= What the task asks =
Reformat the listing lines below, from the line holding "Click the second" through the line holding "coord(54,385)", inclusive, as a Markdown table with columns Row and Line. Skip blank lines and leave the pictures out.

= Records supplied =
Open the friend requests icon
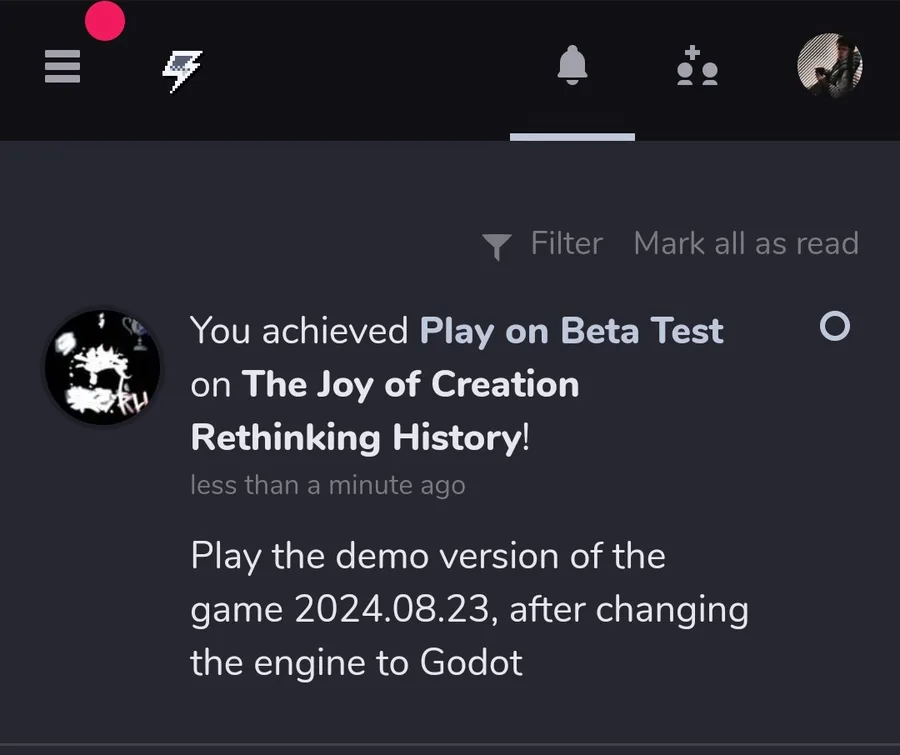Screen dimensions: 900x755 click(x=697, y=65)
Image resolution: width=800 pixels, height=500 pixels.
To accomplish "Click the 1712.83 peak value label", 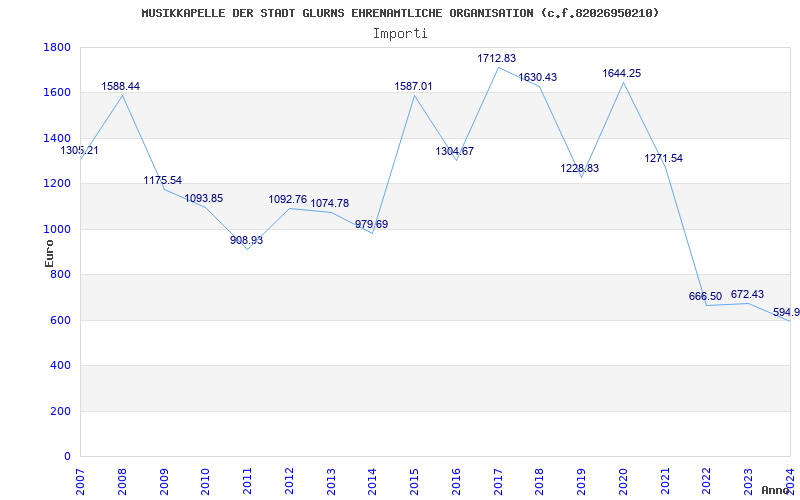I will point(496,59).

---

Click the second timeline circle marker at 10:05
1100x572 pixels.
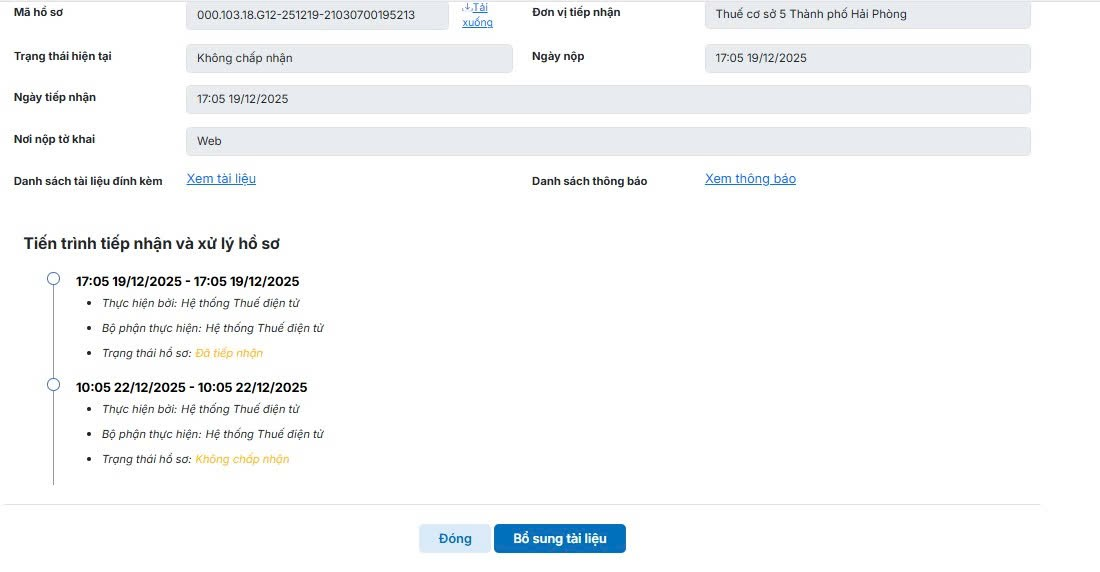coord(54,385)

= Complete output =
| Row | Line |
|---|---|
| 1 | Click the second timeline circle marker at 10:05 |
| 2 | 1100x572 pixels. |
| 3 | coord(54,385) |